Here, the three remaining legislative protections cited by defendant are purely procedural in nature, concerning: (1) the contents of the jury instructions on mitigation (720 ILCS 5/9–1(c)(6) (West 2004)); (2) the jury’s standard for reviewing the factors offered in aggravation and mitigation (720 ILCS 5/9–1(g) (West 2004)); and (3) this court’s authority to vacate a particular death sentence and impose a term of years if the death sentence is “fundamentally unjust” (720 ILCS 5/9–1(i) (West 2004)). These matters focus on “the course of the court” after the start of the proceedings, not on the rights underlying those proceedings. Therefore, under this court’s analysis in Caveney , these legislative safeguards are subject to retroactive application.
I also find it telling that in enacting its death penalty reforms, the legislature did, in fact, choose to limit the new requirement of jailhouse informant reliability hearings to future cases. Even though the other provisions at issue in this appeal were enacted as part of the same package of reforms in the same public act, they did not bear the same temporal limitation. Given the immense gravity of capital proceedings, I believe fundamental fairness and the reliability of the capital punishment system require us to apply these other legislative protections retroactively.
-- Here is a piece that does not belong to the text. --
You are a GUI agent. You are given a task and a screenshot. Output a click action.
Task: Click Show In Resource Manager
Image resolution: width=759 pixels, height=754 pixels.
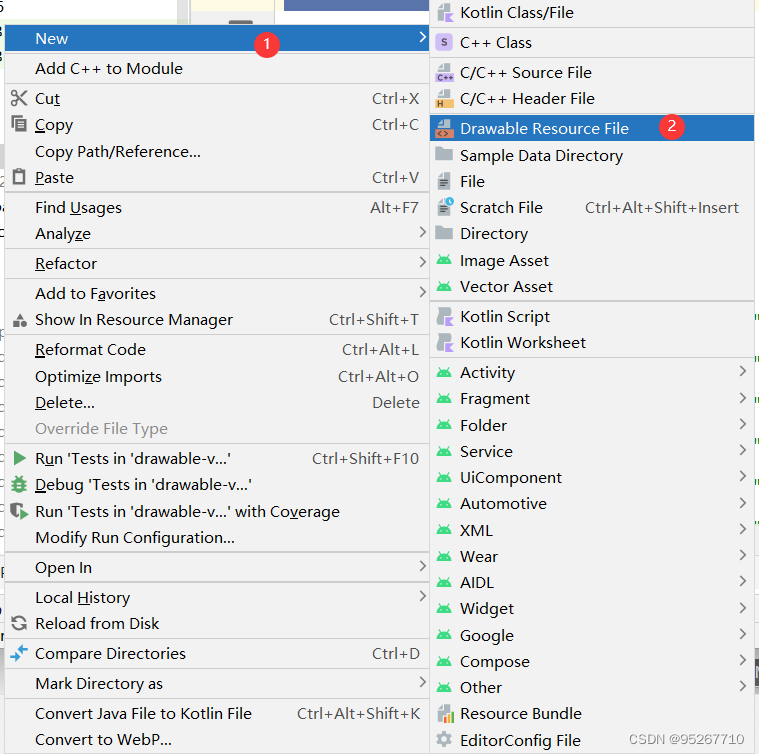pos(134,319)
See Hickey , 204 Ill. 2d at 639 (Kilbride, J., dissenting) (asserting that “[i]f we are to err, we should err on the side of caution”).
“The hard fact is that sometimes we must make decisions we do not like. We make them because they are right, right in the sense that the law and the Constitution, as we see them, compel the result. And so great is our commitment to the process that, except in the rare case, we do not pause to express distaste for the result, perhaps for fear of undermining a valued principle that dictates the decision.” Texas v. Johnson , 491 U.S. 397, 420-21, 105 L. Ed. 2d 342, 364, 109 S. Ct. 2533, 2548 (1989) (Kennedy, J., concurring). Here, despite the despicable nature of the crime committed, this court must apply our retroactivity precedent evenhandedly. The same body of law protects both the innocent and the guilty from manifest injustice. To optimize the overall reliability of the capital punishment system in this state, this court should implement the latest legislative reforms retroactively in all applicable cases, including the one currently before us. Accordingly, I would remand this cause for a new sentencing hearing incorporating these protections. For these reasons, I respectfully dissent from the majority opinion.